> there is no reason to say that quantum entities are ever really waves
I'm on the completely opposite end of the spectrum. I see no reason to say that quantum entities are ever really pointlike particles.
I'd rather see them as smeared wave-like entities that occasionally rapidly reshape while exchanging energy and momentum through fields as if the were two small billiard balls bouncing.
There's really nothing particle-like about those quantum objects apart from this momentum and energy exchanges (and even that is weird because it's quantized) and that evolution of their center of mass in time seems like a thing flying in space according to Newtonian dynamics.
We draw our simplest intuitions from macroscopic objects that are built of huge number of actual elemental material objects so tightly bound with one another that they are barely smeared.
It's not an accident that macroscopic object obeys the same equations that a tight quantum objects obey.
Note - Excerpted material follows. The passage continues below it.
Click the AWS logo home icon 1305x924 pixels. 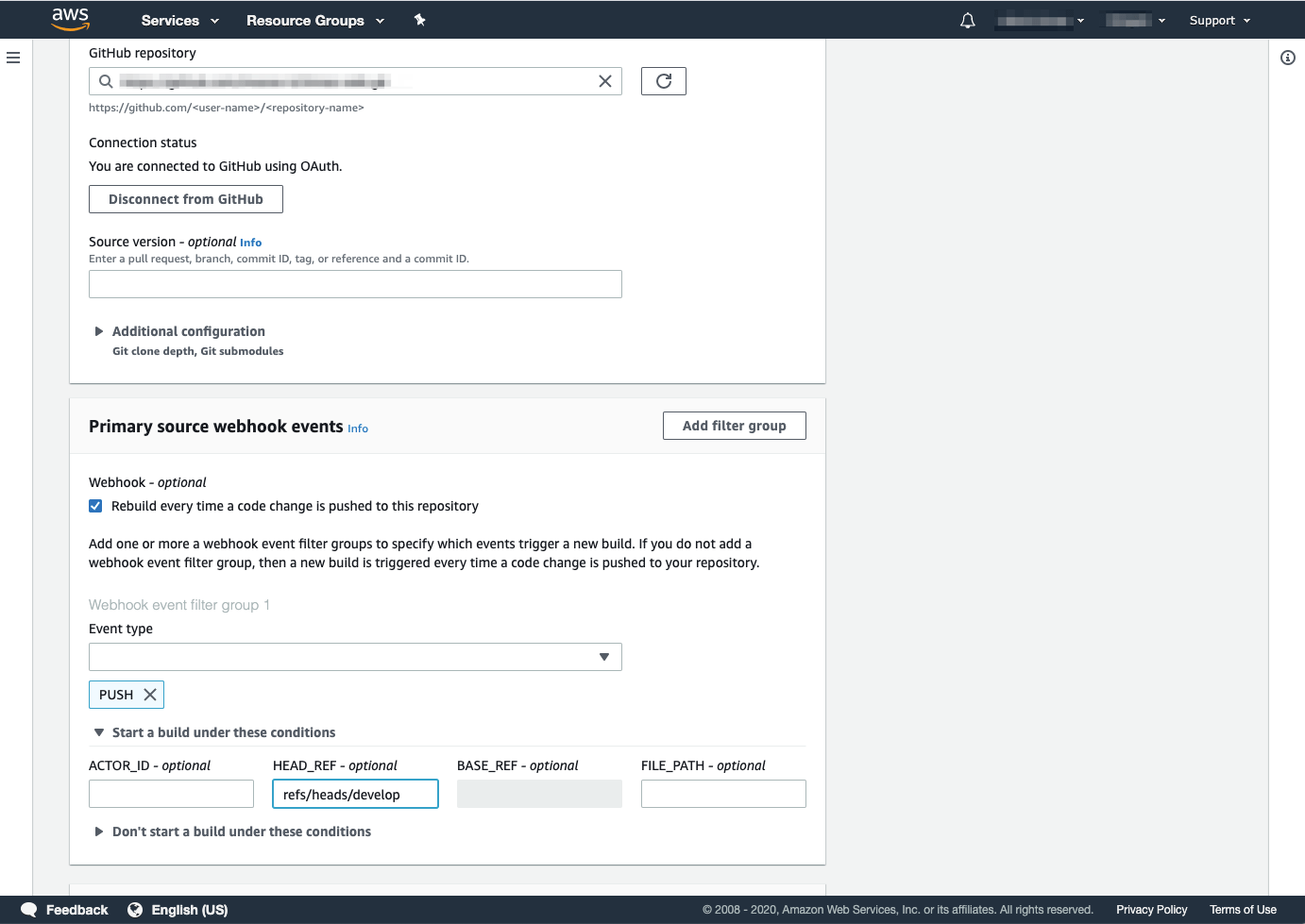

But it's a huge mistake to think that those equations that we wrote for this very bizarre state of matter that are macroscopic objects is anything primary just because the math describing them is as simple as it goes.
Take a look at ideal gas equations about pressure volume and temperature. They are childishly simple when compared to the math you'd need to accurately describe what actually happens in a gas.
Framing quantum mechanics in terms of "observation" instead of "instance of momentum and energy exchange" might be a very computationally convenient interpretation of what happens but I don't think it's real in any sense of the word.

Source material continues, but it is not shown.